_ФРАГМЕНТ ДОКУМЕНТА_
#####
Юдаизм. Сахарна
Шрифт:
(10 декабря. 30-летье Цв.)
* * *
11 декабря 1913
Сидит темный паук в каждом, гадкий, серый.
Это паук «я».
И сосет силы, время.
Тяжело дышать с ним.
Но не отходит. Тут.
И раздавил бы его. Не попадает под ногу.
Этот паук «я» в я.
И нет сил избавиться. Верно, умрем с ним.
Пробудимся на том свете «в жизнь бесконечную»: а паук тут.
И видишь не Бога, а паука.
И услышан будет голос: ты смотрел на паука на земле, смотри и теперь.
И я буду вечно видеть паука.
Этот паук «я» в я.
(3 ч. ночи. Разбирая письма Перцова. Судьба самолюбцев. Не могу отделаться от «я») (11 декабря 1913 г.)
* * *
Есть ли я «великий писатель»?
Да.
Почему?
Это не есть «ум», «талант», «хорошее сердце» и даже «добропорядочный путь». Как я уже говорил, «великий писатель» — в кончиках пальцев, и, след., это есть что-то
Итак, я думаю, что «великий писатель» во мне есть потому, — что я не знаю ничего в себе, что не ложилось бы «в литературу». Так. обр., у других людей человек «живет», «думает», творит, имеет быт, умеет красиво ходить, красиво есть, удачно одевается, строит себе дом, наживает себе имущество и проч., и проч. Воюет, дипломатничает, бывает «царем». Бывает «учителем», «философом». Офицером, полководцем. И, смотря вслед ему, говорят: «Какое шествование».
Шествование. Биография. Жизнь.
Поразительно, что, написав столько по философии, я никогда, в сущности, не размышлял. «А как же?» (спросит читатель). — Садился и писал, когда бывал в «философском настроении». Это, — «философское настроение», как и лирическое настроение, сатирическое настроение, — всегда было счастливо (я всю жизнь прожил в радости). Признак счастья в груди всегда выражался у меня в одном: сесть за письменный стол. Оттого я и записывал «на подошве туфли» или в «в...», пот. что не знаешь, когда будешь счастлив. Все места моих записей (где) совершенно точны. Итак, едва я сел и перо в руках, как мысли (чувства, идеи, слова) льются, льются, пока не прекращу и встану, «позвали к обеду» и «вошли в комнату». Это, и притом это одно, я и называю «великой словесностью» или «великим писательством». При этом «написанное мною» не есть и не обязано быть «умно» или «добродетельно», — есть и должно быть прекрасно в себе самом, «как написанное» и верно или точно в отношении души моей, быть «верной собакой души». И «написанное мною» есть действительно «верная собака души», и оно прекрасно. Почему «прекрасно»-то? Легко и естественно легло на бумагу; и правдиво. Только. Оно может быть «не истинно», м. б. «вредно», дурно. Это вне литературы, т.е. вопрос этот затрагивает другие области жизни, другие категории бытия, «пользу», «политику» и проч. Для «литературы» есть «литература», т.е. прекрасное слово. «Это ваши неуклюжести-то?» (скажут). Да. Ведь если неуклюжа душа, то «правдивое зеркало» и должно быть неуклюже; если душа крива, безумна, прекрасна — то обязанность «слова» такою и дать ее. И «мои сочинения», конечно, есть «моя душа», рыжая, распухлая, негодная, лукавая и гениальная.
#####
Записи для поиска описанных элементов
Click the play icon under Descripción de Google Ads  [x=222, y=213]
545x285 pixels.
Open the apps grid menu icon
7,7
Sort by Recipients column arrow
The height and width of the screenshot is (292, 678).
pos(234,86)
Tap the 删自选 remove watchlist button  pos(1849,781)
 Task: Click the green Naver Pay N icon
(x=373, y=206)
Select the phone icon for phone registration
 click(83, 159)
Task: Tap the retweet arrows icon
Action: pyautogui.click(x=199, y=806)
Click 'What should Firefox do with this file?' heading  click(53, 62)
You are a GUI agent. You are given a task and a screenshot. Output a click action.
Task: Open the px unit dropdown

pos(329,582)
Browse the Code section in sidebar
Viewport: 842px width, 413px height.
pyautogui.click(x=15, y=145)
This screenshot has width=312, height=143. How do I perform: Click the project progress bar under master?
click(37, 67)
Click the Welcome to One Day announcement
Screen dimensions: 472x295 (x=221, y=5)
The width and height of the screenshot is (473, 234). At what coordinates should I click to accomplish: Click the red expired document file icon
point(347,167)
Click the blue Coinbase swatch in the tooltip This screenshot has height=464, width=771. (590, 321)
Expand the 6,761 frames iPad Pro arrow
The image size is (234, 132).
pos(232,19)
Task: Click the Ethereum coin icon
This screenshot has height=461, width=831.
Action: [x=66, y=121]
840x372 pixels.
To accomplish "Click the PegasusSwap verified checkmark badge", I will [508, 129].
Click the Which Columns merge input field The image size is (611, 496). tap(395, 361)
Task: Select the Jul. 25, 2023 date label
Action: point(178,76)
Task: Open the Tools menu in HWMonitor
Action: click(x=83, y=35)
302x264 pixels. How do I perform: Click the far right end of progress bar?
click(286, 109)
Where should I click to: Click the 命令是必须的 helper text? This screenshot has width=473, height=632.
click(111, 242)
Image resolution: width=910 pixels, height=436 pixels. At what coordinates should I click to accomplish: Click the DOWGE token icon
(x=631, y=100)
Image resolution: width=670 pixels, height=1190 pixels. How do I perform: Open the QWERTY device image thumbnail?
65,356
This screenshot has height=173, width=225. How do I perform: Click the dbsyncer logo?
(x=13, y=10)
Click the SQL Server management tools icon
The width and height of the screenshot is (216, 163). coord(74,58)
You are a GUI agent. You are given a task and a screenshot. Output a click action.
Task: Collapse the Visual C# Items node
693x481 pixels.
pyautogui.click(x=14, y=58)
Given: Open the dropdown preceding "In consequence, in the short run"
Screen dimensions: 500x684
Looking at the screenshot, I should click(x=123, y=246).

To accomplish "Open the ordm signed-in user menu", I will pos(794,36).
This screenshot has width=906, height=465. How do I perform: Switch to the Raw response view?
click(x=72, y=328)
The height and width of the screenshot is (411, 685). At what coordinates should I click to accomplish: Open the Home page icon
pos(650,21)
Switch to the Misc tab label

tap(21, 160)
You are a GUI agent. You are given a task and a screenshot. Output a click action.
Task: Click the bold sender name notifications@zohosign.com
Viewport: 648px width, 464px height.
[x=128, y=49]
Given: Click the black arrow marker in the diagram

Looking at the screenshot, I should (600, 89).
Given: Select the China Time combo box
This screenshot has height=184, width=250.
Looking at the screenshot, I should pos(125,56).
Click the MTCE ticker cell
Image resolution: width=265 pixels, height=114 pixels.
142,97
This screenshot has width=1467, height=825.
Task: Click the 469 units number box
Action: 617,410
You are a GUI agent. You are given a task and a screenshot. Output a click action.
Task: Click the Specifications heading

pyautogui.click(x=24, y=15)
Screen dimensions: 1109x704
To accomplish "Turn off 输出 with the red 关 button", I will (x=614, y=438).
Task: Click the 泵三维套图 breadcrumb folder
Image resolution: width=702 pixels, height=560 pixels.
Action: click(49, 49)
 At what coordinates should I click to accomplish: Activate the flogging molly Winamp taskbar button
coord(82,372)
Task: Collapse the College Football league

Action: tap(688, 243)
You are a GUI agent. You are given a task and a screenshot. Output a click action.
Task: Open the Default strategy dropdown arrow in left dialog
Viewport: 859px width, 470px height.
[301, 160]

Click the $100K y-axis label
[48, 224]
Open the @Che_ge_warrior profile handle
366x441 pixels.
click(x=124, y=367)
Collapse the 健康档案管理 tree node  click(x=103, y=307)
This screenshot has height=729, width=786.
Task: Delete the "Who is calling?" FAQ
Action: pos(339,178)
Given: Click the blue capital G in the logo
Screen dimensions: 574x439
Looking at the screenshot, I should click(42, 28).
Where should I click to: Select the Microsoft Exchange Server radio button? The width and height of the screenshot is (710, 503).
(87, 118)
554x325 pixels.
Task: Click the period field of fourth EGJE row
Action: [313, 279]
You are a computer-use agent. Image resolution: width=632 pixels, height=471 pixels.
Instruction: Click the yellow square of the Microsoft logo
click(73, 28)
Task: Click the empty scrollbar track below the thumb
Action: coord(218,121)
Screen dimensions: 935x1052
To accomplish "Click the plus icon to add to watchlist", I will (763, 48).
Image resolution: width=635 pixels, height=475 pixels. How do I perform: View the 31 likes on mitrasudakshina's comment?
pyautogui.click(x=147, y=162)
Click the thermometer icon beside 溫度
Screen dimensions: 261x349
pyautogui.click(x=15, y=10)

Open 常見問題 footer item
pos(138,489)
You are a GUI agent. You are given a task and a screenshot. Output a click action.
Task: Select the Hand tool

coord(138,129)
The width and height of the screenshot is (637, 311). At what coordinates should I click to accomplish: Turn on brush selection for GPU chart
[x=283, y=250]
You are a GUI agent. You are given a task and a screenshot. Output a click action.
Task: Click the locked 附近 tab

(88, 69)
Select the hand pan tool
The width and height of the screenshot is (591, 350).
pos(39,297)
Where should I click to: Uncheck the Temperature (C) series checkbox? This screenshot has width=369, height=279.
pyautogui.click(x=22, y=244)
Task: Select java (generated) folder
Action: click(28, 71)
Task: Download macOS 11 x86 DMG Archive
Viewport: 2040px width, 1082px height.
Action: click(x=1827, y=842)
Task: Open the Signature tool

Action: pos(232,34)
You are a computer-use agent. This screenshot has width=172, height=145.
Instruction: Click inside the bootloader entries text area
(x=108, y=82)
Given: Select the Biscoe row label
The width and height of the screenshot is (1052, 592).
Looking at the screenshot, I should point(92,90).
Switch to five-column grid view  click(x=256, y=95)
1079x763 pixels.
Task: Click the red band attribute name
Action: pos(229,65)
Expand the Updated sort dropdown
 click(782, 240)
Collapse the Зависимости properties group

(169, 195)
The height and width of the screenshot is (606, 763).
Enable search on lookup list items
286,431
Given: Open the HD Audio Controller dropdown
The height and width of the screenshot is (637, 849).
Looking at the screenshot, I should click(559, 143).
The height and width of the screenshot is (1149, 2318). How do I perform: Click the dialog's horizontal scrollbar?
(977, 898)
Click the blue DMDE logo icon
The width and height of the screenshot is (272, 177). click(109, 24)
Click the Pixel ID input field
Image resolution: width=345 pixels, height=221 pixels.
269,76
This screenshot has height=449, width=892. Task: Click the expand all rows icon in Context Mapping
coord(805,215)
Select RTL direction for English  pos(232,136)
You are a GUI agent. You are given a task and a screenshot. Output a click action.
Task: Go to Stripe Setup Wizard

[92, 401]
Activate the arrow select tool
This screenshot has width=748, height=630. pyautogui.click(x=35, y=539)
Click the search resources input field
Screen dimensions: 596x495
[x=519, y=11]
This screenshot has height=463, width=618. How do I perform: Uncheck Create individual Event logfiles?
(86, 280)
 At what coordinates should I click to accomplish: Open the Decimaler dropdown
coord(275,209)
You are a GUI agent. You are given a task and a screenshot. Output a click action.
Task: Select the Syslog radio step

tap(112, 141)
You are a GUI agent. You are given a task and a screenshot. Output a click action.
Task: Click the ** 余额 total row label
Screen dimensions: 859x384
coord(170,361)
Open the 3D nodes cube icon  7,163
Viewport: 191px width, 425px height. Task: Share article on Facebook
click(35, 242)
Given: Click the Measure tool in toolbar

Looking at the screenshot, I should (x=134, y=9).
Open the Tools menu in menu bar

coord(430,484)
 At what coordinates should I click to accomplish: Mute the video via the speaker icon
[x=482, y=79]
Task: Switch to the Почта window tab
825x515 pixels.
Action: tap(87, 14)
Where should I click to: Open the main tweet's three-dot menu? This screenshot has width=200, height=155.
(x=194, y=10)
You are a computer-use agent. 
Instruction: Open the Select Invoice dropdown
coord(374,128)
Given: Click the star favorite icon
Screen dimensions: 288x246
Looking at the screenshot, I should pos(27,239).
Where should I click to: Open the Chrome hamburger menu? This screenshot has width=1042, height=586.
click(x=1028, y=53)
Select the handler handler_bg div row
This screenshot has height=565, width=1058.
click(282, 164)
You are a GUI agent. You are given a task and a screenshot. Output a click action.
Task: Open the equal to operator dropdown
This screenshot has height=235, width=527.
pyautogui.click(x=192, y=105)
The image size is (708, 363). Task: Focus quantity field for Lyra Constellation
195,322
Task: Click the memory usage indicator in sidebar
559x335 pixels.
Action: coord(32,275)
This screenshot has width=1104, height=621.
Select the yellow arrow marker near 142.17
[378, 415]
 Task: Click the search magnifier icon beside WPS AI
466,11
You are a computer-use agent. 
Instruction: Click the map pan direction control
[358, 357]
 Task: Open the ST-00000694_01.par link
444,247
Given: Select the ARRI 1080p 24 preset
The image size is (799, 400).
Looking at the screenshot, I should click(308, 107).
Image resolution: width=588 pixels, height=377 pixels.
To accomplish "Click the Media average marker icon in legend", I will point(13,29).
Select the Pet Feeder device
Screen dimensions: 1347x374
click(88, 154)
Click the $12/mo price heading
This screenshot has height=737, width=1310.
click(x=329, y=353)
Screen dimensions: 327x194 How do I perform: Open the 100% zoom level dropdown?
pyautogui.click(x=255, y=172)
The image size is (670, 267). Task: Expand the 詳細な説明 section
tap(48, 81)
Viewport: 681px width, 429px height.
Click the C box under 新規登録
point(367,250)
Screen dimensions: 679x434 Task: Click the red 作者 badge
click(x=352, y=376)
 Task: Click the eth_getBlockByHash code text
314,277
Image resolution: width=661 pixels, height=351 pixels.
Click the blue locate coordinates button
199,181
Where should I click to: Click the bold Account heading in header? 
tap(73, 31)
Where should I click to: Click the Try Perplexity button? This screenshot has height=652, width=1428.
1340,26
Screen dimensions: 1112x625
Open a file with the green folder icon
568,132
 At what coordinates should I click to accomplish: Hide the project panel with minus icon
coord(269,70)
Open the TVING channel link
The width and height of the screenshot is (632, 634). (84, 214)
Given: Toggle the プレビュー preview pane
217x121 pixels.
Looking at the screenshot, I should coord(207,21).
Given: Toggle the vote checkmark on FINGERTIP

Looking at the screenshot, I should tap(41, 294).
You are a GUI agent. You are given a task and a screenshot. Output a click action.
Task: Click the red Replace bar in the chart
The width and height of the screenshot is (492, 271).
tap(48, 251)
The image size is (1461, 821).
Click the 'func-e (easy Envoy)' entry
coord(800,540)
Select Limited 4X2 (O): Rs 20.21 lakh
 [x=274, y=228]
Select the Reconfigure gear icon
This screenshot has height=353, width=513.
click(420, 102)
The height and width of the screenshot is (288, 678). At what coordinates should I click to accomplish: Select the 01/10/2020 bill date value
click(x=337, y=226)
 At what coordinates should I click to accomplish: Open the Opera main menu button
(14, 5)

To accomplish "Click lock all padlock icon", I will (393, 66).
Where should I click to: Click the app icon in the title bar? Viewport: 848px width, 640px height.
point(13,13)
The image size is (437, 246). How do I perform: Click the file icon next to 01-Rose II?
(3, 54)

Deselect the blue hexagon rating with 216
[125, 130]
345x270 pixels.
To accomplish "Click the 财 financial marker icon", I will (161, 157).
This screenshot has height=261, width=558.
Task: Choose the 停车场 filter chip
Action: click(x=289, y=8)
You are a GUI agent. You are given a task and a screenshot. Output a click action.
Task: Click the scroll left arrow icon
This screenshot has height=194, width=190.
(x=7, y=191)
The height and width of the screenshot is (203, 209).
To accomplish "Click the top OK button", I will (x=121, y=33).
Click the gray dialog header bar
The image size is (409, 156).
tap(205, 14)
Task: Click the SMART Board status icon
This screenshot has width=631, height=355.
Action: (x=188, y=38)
#####
_СПИСОК ЗАДАНИЙ_
• A. Чьи письма разбирались, когда была сделана запись о пауке «я» во фрагменте документа?
• B. Повторите записи без изменений: всё от строки, содержащей «Where should I click to: Click the app», и до самого конца записей.

_ОТВЕТЫ ПО ЗАДАНИЯМ_
• A. Письма Перцова.

• B.
Where should I click to: Click the app icon in the title bar? Viewport: 848px width, 640px height.
point(13,13)
The image size is (437, 246). How do I perform: Click the file icon next to 01-Rose II?
(3, 54)

Deselect the blue hexagon rating with 216
[125, 130]
345x270 pixels.
To accomplish "Click the 财 financial marker icon", I will (161, 157).
This screenshot has height=261, width=558.
Task: Choose the 停车场 filter chip
Action: click(x=289, y=8)
You are a GUI agent. You are given a task and a screenshot. Output a click action.
Task: Click the scroll left arrow icon
This screenshot has height=194, width=190.
(x=7, y=191)
The height and width of the screenshot is (203, 209).
To accomplish "Click the top OK button", I will (x=121, y=33).
Click the gray dialog header bar
The image size is (409, 156).
tap(205, 14)
Task: Click the SMART Board status icon
This screenshot has width=631, height=355.
Action: (x=188, y=38)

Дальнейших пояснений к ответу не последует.